Reputation: 183
Just trying to feed-in links from a .csv file, then scrape info from each link, then write it to other columns in the .csv. I've been scratching my head for days. Can anyone else see what's wrong here? The error happens at soup
def scrape_data(csv_file):
writer = csv.writer(csv_file)
reader = csv.reader(csv_file)
for row in reader:
if row:
# THE ERROR HAPPENS AT THE SOUP OBJECT BELOW
soup = BeautifulSoup(urllib.request.urlopen(row[0], 'lxml'))
post_time = soup.find('time', {'class' : 'date timeago'})
sqfeet = (sqft.text for sqft in soup.find('span', {'class' : 'shared-line-bubble'}))
availability = (soup.find('span', {'class' : 'data-date'}))
attribute_group = (ag.text for ag in soup.find('p', {'class' : 'attrgroup'}))

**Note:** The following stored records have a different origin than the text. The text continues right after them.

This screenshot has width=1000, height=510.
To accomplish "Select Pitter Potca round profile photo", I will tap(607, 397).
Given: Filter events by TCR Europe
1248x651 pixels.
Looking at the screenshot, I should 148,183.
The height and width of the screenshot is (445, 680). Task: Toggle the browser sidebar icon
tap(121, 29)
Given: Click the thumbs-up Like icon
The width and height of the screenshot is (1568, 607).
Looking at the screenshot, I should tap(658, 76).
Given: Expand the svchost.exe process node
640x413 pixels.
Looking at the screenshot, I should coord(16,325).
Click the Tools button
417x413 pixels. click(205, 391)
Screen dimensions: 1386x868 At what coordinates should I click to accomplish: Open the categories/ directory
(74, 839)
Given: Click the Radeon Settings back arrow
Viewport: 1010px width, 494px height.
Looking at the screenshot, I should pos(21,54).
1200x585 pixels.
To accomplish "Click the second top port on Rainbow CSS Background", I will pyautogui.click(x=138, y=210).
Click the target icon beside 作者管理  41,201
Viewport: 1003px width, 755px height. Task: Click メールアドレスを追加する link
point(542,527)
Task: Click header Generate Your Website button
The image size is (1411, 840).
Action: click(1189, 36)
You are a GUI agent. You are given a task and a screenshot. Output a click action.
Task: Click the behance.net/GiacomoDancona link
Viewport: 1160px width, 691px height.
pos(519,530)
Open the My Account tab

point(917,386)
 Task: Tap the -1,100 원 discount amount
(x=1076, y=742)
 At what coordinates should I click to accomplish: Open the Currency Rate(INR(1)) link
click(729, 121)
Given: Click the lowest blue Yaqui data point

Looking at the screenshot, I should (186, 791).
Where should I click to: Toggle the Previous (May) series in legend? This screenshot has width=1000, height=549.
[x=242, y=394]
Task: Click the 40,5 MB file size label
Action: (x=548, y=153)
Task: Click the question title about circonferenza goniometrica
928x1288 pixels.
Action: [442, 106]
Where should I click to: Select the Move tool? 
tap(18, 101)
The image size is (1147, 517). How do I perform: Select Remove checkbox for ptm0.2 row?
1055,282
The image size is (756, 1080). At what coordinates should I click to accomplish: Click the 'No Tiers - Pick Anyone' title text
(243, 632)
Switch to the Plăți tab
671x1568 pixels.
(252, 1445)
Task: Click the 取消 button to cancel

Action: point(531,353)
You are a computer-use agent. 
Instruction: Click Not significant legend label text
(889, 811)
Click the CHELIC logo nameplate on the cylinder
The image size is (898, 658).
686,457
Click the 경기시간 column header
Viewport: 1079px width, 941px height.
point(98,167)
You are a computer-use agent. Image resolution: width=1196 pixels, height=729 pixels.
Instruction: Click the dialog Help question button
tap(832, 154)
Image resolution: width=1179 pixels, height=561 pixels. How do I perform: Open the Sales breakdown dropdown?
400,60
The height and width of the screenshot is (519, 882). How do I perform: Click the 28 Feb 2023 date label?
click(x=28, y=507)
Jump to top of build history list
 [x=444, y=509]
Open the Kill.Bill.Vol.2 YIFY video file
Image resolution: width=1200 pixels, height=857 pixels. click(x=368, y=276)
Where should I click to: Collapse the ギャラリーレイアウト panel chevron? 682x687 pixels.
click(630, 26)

address = (add.text for add in soup.find('div', {'class' : 'mapaddress'}))
for data in zip(post_time, sqfeet, availability, attribute_group, address):
writer.writerow(row[3])
Upvotes: 0
Views: 79
Reputation: 10959
The 'lxml'
part must be a parameter of BeautifulSoup()
but is parameter of urllib.request.urlopen()
Upvotes: 3